To the extent that we take advantage of these reduced burdens, the information that we provide stockholders may be different than you
might obtain from other public companies in which you hold equity interests.

In
addition, the JOBS Act permits emerging growth companies to take advantage of an extended transition period to comply with new or revised
accounting standards applicable to public companies. We have elected to use this extended transition period. As a result of this election,
our timeline to comply with new or revised accounting standards will in many cases be delayed compared to other public companies that
are not eligible to take advantage of this election or have not made this election. Therefore, our financial statements may not be comparable
to those of companies that comply with the public company effective dates for these accounting standards.

We
are also a “smaller reporting company” as defined in the Exchange Act and have elected to take advantage of certain of the
scaled disclosures available to smaller reporting companies.
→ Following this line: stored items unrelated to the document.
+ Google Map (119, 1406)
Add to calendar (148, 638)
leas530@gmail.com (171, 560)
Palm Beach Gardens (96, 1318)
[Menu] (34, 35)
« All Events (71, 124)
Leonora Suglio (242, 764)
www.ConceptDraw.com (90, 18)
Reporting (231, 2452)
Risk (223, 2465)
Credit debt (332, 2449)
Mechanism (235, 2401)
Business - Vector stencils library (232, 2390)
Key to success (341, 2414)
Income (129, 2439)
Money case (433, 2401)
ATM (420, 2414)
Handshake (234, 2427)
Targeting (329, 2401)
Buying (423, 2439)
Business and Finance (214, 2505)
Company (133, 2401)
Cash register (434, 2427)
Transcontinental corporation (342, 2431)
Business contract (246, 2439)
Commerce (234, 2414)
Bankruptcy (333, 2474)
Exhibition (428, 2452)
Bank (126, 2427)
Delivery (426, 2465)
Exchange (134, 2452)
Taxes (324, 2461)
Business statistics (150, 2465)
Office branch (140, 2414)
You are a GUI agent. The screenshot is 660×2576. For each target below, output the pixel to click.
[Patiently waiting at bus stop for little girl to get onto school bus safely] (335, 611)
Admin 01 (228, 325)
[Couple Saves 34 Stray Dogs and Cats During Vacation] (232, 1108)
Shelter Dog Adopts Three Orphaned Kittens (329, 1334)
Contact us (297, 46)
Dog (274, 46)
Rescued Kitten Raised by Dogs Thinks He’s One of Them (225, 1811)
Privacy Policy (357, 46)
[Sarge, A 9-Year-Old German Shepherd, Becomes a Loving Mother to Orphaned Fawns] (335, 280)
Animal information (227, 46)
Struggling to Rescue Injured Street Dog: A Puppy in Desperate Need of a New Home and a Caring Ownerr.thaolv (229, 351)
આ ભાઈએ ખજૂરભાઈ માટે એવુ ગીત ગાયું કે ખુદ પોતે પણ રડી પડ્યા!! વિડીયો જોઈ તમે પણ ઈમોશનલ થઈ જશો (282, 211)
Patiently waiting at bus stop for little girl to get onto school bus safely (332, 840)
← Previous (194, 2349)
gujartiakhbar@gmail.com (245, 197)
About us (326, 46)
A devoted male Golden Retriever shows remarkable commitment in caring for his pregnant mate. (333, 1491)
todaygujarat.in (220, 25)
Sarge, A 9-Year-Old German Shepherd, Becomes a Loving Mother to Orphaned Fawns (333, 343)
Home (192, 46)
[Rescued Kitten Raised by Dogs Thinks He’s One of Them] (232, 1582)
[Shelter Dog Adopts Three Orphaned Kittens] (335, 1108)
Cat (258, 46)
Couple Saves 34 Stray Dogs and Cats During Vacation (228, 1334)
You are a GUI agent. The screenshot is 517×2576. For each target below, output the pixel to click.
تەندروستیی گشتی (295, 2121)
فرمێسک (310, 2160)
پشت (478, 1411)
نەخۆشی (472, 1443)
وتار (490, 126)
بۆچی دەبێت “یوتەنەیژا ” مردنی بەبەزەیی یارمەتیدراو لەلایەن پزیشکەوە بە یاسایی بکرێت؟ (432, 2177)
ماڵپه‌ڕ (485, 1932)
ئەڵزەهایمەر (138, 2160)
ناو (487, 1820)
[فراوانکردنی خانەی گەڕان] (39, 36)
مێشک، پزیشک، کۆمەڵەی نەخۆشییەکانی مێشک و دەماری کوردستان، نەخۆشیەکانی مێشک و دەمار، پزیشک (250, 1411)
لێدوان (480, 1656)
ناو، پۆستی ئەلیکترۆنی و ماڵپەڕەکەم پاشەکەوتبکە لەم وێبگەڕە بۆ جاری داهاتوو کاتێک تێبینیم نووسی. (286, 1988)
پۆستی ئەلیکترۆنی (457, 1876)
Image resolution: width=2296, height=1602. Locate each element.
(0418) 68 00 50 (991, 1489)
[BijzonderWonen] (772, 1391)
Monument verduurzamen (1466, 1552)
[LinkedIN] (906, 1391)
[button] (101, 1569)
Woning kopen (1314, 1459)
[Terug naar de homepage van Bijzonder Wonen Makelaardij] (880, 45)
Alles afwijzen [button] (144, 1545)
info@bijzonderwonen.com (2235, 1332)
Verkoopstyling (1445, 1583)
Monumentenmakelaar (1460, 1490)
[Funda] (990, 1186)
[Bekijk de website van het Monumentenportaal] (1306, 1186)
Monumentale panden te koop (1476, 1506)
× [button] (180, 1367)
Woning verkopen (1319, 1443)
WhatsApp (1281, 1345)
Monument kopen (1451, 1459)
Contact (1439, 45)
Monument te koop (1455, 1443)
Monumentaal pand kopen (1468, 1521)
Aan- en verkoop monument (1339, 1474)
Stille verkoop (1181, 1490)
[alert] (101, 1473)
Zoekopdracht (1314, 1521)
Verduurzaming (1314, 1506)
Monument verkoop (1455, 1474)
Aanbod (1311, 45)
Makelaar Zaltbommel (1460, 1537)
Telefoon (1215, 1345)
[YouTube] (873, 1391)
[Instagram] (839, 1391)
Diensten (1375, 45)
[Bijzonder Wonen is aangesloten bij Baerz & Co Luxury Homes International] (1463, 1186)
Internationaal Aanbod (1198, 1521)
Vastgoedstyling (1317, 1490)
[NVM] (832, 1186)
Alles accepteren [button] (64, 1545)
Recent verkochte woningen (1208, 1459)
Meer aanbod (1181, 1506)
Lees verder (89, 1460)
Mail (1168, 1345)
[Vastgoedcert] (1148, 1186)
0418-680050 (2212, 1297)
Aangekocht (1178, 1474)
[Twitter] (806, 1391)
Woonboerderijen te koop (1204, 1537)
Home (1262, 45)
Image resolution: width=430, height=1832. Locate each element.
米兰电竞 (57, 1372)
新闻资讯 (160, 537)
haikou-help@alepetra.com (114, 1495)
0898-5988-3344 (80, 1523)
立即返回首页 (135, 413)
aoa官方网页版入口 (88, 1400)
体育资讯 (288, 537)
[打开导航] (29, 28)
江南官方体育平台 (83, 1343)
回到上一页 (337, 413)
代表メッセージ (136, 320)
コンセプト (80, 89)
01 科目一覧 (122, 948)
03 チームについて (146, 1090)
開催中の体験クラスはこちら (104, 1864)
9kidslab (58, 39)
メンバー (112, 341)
To the extent that we continue to qualify as a “smaller reporting
company” as such term is defined in Rule 12b-2 under the Exchange Act, after we cease to qualify as an emerging growth company,
certain of the exemptions available to us as an “emerging growth company” may continue to be available to us as a “smaller
reporting company,” including exemption from compliance with the auditor attestation requirements pursuant to SOX and reduced disclosure
about our executive compensation arrangements. We will continue to be a “smaller reporting company” until we have $250 million
or more in public float (based on our Common Stock) measured as of the last business day of our most recently completed second fiscal
quarter or in the event we have no public float (based on our Common Stock) or a public float (based on our Common Stock) that is less
than $700 million, annual revenues of $100 million or more during the most recently completed fiscal year.